## Source passage
*-*-*
A short sliding window can meet the requirements if the collected signals are used for signal feedback. When the collected signals are used for fault diagnosis and performance testing, the extraction of weak features of the signal is required to be higher, so a sliding window of longer length is often needed. In order to verify that the method in this paper can satisfy the fault diagnosis application scenario, the experiment selects 512 original data as the total length of the window, with 20 as the step size, and performs data processing in the form of a sliding window. Therefore, there is a large amount of repetitive calculation for two wavelet transforms. The wavelet loopback structure proposed in this paper writes back most of the data to the FIFO in parallel, while sending the wavelet-transformed data stream to the poststage digital signal processing through the write-back control module. Only the wavelet transform values of the 20 updated original data and the part of the data affected by the previous boundary extension topology need to be calculated each time, as shown in
Figure 10. This structure can effectively avoid the repetitive calculation of wavelet transform, reduce the saving data time, and improve the real-time performance of the wavelet filtering algorithm.
4. Experimental Verification
In order to verify the effect of the proposed hardware acceleration scheme, this paper builds an FPGA-based hardware verification platform with the board shown in
Figure 11 below, in which the main chip of the board adopts XILINX’s xc7z020clg400-2 model. The whole filtering program is written in the Verilog language and developed on the VIVADO platform, and the resources used are shown in
Table 4.
In this paper, the actual data collected from the EAST fusion magnet power supply are filtered and processed, as shown in
Figure 12.
The algorithm’s effectiveness is verified by filtering the actual collected current signals of different amplitudes.
Table 5 and
Table 6 show that the method in this paper effectively improves the signal-to-noise ratio of the current signal while reducing its root-mean-square value.
Figure 12 shows the filtering performance of the proposed method at 2000 A, 4000 A, and 8000 A, and the experimental results prove the excellent filtering effect of the proposed method.
*-*-*
## Supplied material
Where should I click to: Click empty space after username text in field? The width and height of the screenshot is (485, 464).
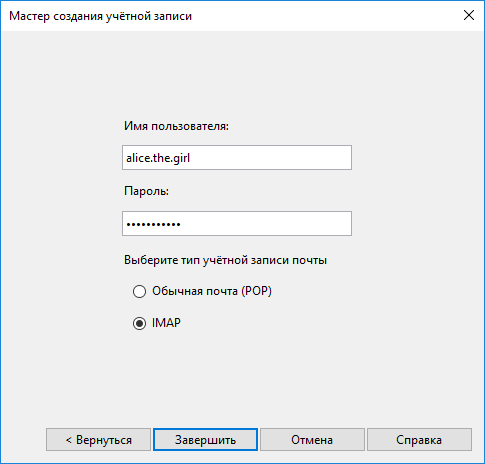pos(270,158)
*-*-*
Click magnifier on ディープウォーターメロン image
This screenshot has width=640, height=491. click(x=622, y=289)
*-*-*
## Problem
Output the stretch of the wavelet filtering passage from "In this paper, the" through "the proposed method.", word for word. Work only from the text about wavelet filtering on an FPGA and set the data aside.

## Worked solution
In this paper, the actual data collected from the EAST fusion magnet power supply are filtered and processed, as shown in
Figure 12.
The algorithm’s effectiveness is verified by filtering the actual collected current signals of different amplitudes.
Table 5 and
Table 6 show that the method in this paper effectively improves the signal-to-noise ratio of the current signal while reducing its root-mean-square value.
Figure 12 shows the filtering performance of the proposed method at 2000 A, 4000 A, and 8000 A, and the experimental results prove the excellent filtering effect of the proposed method.